··· Data

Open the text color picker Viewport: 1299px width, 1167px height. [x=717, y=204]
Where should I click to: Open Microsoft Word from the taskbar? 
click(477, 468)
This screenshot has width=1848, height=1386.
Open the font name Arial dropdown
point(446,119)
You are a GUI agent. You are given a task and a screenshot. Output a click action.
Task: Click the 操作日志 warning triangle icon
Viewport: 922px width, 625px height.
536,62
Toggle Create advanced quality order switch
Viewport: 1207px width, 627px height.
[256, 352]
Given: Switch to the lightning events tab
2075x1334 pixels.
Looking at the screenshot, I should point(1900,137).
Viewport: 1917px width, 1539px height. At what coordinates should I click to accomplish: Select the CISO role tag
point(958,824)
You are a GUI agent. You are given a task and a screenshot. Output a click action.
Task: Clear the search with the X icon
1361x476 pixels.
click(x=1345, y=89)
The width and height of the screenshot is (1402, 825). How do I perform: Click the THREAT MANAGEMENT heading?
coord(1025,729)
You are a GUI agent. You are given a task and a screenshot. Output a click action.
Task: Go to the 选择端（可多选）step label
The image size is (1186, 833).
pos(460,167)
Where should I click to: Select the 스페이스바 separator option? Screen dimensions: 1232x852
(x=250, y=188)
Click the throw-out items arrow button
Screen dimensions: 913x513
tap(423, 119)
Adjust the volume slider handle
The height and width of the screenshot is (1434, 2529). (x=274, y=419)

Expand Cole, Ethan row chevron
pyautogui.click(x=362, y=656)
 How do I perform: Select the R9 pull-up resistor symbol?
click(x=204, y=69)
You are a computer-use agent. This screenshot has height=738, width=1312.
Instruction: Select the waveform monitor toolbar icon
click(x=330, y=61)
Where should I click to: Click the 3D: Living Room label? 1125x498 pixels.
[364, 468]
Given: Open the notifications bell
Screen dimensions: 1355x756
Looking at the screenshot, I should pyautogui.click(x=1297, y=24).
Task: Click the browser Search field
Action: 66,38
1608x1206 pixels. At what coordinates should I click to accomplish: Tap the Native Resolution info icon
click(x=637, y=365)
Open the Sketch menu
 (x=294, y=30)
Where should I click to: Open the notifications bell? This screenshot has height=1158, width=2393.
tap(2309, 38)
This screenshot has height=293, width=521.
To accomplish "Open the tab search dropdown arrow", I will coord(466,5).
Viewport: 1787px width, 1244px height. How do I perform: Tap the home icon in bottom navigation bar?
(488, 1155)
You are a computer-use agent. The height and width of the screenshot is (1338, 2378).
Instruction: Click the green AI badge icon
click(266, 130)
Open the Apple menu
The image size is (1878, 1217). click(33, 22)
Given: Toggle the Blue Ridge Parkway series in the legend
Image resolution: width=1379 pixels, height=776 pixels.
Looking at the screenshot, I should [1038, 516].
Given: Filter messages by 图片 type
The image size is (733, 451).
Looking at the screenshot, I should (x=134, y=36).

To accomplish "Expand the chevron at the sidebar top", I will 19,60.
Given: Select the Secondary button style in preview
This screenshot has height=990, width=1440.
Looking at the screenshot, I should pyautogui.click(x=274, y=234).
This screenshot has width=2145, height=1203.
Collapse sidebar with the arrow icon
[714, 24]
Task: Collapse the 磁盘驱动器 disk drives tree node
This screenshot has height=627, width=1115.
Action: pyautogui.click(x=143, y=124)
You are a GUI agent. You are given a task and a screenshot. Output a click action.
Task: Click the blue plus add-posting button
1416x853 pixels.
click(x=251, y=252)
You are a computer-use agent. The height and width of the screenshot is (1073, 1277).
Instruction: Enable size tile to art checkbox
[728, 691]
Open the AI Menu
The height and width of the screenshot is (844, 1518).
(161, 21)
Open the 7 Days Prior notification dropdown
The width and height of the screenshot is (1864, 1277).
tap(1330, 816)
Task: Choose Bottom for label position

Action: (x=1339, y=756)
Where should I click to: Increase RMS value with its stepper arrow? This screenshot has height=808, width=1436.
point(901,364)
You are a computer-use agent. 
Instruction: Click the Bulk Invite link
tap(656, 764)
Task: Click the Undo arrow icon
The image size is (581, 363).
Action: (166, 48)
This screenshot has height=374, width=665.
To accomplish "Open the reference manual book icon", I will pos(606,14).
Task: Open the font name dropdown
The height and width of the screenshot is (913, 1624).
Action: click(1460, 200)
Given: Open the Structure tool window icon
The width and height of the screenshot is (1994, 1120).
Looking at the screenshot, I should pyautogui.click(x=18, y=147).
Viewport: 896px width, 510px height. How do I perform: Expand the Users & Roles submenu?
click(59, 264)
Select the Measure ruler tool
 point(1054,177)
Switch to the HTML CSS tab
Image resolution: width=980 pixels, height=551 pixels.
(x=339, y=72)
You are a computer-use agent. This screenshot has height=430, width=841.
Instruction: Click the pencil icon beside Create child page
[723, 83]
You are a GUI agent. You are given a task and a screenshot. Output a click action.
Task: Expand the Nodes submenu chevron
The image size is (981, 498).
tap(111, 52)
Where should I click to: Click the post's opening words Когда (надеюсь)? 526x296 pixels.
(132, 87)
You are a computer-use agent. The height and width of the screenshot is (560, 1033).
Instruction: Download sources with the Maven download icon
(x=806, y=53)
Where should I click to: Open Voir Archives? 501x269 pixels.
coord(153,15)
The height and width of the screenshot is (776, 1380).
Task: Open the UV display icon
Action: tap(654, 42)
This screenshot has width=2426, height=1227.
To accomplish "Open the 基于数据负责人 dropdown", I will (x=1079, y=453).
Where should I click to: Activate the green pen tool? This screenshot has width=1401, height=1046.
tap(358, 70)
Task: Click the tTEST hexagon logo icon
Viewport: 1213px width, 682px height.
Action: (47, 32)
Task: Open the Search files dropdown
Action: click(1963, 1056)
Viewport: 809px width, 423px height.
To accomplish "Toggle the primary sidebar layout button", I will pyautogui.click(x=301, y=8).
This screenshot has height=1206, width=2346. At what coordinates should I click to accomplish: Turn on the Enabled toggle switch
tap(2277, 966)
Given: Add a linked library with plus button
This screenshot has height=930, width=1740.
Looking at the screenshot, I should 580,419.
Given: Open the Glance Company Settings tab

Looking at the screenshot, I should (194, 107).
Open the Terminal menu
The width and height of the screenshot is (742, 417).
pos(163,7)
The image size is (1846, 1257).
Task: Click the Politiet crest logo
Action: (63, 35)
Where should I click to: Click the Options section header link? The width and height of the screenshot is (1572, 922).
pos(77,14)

······

Each line above that contains the string "computer" should be identified and copied.

* _Task solution_
You are a computer-use agent. This screenshot has height=738, width=1312.
You are a computer-use agent. The height and width of the screenshot is (1338, 2378).
You are a computer-use agent. The height and width of the screenshot is (1073, 1277).
You are a computer-use agent. 
You are a computer-use agent. This screenshot has height=430, width=841.
You are a computer-use agent. The height and width of the screenshot is (560, 1033).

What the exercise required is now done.